Problem -
Copy out each line of the entries where the word "computer" is present.

Source data

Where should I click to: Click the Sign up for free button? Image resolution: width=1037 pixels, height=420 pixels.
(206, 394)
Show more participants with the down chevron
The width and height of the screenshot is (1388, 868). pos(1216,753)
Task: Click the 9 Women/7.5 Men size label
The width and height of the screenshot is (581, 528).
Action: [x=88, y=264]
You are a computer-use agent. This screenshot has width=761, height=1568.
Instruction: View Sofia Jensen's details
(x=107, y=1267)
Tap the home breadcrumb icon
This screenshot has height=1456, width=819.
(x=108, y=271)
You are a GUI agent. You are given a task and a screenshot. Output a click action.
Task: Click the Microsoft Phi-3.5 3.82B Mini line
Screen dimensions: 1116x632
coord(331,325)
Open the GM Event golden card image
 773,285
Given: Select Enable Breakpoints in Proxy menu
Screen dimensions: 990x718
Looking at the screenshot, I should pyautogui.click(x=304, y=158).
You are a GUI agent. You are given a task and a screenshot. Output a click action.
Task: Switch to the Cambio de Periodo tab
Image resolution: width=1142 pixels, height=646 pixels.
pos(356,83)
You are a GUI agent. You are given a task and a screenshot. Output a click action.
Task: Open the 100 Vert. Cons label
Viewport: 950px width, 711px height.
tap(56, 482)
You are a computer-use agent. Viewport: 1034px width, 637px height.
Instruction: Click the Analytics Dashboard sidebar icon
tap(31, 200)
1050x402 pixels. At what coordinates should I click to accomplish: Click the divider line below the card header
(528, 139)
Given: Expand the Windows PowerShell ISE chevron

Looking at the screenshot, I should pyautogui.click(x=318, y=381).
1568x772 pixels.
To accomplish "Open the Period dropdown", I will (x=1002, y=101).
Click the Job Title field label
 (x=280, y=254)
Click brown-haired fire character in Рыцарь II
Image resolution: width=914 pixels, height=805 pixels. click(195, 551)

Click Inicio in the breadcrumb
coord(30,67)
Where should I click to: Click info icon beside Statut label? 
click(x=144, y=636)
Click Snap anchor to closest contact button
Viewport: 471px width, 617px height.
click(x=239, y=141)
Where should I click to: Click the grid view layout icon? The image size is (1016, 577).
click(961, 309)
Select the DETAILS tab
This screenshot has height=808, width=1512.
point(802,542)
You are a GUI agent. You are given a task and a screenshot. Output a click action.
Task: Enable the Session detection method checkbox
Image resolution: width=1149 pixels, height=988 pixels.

Completed exercise -
You are a computer-use agent. This screenshot has width=761, height=1568.
You are a computer-use agent. Viewport: 1034px width, 637px height.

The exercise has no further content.